Escape from Village Oaks

When arriving home from a hike in the woods I dreaded the flashing light on the answering machine, the death light. Back in Indiana Pop was taken to the emergency room a few times when he was having trouble breathing. A few ambulance trips later he was forced to sign himself into an assisted living facility. His friends gave me the number but I was too afraid to call--someone needed to go back east to assess the situation.

My high school chum Charley Willer, a burly saint, picked me up at the train station in Waterloo at midnight and drove me to the old house on Kensington Blvd. In the morning I drove Pop’s beat-up  '78 Impala over to Village Oaks where I found him lying listlessly on the bed in his little room. Three times a day he joined the throngs of mostly old ladies down the long hallway to the dining room, a procession of walkers, wheelchairs, and veiny wrists holding onto the railing.

I visited him there for a week until I couldn't stand it any more: each day after dropping him off after a lunch or dinner out I cried as I walked down the hallway or out in the car. It was too painful--I had to take him home. I told him that he’d be leaving in a few days but first I wanted to set it up with the nurses to help deal with his pills, etc.

The day before he was set to leave I took him out for lunch in my little white rental on a rainy afternoon but when we got back to Village Oaks, or The Stables as he called it, he refused to go back in! I threatened to just leave him in the car and went in to call a taxi to take me home but it would be another hour before one arrived. I finally got him out of the car but he said he was going to wander  off into the rain. 

I called to an attendant to get help and very soon an ex-officio came out to persuade Pop to go  back into the facility. He threatened her with lawsuits,  the situation was getting out of hand, and I finally  gave up and loaded him back into the car. He was quite self-satisfied and stuck to his story that he had to force me to take him home (a day early!) when it had been my plan.

He was glad to be home but there were immediate signs of trouble: the smoke alarm woke me that first morning--he had put the electric stove up to High for his morning oatmeal.

“Why did you do that?” I asked.

Then he refused to let me bring in a home nursing service to organize his pills and take his vital signs; he insisted he could sort them himself and he actually did that first time.

The next morning the smoke alarm went off again. After breakfast I gave him the “bill test” to see if he could write a cheque, address an envelope, put on a stamp, and mail it off. He actually was able to do that once though with an irregular scrawl.

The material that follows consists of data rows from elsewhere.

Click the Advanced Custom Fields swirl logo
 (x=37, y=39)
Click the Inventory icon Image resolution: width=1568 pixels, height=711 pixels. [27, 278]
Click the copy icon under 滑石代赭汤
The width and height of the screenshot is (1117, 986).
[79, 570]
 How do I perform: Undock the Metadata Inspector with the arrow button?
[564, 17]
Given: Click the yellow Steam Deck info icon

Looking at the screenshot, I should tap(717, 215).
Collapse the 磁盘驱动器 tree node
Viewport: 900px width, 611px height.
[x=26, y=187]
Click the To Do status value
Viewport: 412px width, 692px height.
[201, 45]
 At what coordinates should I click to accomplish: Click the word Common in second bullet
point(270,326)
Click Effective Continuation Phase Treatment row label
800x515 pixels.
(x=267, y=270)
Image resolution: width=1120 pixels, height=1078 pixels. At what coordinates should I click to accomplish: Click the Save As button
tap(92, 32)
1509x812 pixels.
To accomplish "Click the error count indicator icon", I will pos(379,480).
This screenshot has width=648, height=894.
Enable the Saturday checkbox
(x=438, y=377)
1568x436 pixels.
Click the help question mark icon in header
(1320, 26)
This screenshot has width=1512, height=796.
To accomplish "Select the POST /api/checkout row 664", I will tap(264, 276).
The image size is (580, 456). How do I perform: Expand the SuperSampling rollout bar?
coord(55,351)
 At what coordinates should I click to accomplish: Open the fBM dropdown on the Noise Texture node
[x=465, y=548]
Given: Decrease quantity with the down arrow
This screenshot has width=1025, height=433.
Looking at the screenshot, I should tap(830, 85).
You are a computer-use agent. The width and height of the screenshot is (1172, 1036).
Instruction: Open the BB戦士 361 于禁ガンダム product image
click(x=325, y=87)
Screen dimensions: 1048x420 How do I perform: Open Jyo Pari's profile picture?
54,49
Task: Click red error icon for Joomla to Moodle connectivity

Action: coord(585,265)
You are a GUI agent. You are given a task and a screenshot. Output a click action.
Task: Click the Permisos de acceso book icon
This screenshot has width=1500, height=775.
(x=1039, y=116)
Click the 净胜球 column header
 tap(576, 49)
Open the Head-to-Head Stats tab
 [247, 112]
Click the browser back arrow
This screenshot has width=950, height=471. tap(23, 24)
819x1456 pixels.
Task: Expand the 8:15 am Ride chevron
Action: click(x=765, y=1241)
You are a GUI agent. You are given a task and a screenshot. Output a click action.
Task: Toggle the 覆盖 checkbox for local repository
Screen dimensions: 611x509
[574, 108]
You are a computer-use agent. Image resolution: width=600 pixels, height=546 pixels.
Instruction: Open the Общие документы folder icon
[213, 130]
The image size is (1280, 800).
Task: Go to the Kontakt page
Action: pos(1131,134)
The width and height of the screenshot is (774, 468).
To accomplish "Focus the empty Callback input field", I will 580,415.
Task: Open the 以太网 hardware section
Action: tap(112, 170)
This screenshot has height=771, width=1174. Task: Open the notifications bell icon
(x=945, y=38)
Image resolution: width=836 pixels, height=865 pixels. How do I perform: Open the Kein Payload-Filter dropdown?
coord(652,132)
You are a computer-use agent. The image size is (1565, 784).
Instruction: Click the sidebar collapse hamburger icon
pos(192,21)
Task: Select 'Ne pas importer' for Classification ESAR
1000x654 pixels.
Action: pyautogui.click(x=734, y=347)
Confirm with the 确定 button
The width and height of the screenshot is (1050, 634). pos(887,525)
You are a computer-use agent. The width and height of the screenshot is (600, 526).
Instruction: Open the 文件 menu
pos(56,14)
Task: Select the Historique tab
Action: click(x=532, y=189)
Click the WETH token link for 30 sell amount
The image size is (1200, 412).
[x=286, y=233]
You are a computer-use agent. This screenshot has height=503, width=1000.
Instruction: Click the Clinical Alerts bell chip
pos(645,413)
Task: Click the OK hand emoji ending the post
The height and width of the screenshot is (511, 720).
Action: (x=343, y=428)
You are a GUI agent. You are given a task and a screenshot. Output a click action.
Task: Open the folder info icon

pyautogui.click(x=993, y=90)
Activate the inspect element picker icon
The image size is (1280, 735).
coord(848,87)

I had heard good things about the hospice organization in Fort Wayne, Indiana. They told me that  if a doctor gave a six month terminal date Social Security funded home-care services would kick in. We went to the oncologist who interpreted the x-rays taken at the hospital a few days earlier. He told us there were spots on the bone and the  lung again and what our options were: chemotherapy and/or radiation if the pain got too severe. He outlined the various pain-killer options emphasizing that though he was a “chemo man” he didn’t recommend it in Pop’s case. He gave him six months to a year to live.

Once we had the death sentence we invited hospice into the house and the nurse and social worker told us we needed a plan for home care. At that point we were still looking  housing possibilities in Garberville, Tacoma, and even considering Cleveland, his original homeland. I was naively thinking that if he stayed in Fort Wayne I could just set it up with hospice, find someone to cook, and head back west.

Hospice emphasized that Pop would eventually need very personal care and I reiterated my unwillingness to wipe--that was my bottom line. When I said that, Shirley the head nurse looked at  me like I was a pathetic specimen of inadequacy but I had my limits. (Later it occurred to me that was a profound act of love.)

Pop had the choice of being upstairs or down, permanently, and we set up the death room in the dining room. That first night they set up the hospital bed downstairs he had a lot of trouble adjusting to it. He said he was too hot so I removed a blanket or two, then he said he was too cold so I put one back on. This went on for over an hour: too hot...too cold. 

Finally I said, exasperated, “Well are you too hot or too cold?”

“Somewhere in between,” he said.

“Somewhere in between?” I said. “Well that's where you want to be!”

He got out of the hospital bed headed for the stairs--he wanted to go back to his bed in his room but that was forbidden. He had chosen downstairs and he had to stay there. I got on the phone to the hospice night nurse who couldn’t help me. I followed him as he lumbered up the steps, brought up the the blankets, and settled him into his bed. Later I looked in on him and found him sitting on the side   of his bed with his head in his hands.

“Whats going on Pop?” I said.

He didn’t answer and I went to sleep in the next room.

In the morning I heard a terrific “Thump!” and  found him on his hands and knees on the floor. He said he had slipped and fallen. 

I immediately called hospice and within an hour they were all there: the nurse, the social worker, the chaplain, and even a trainee. It was time to keep him downstairs, watch him all the time, and review all the options: hospice home care, hospice facility, or nursing home. 

Mission: Don’t let him fall down.

And so began the days of shadowing Pop.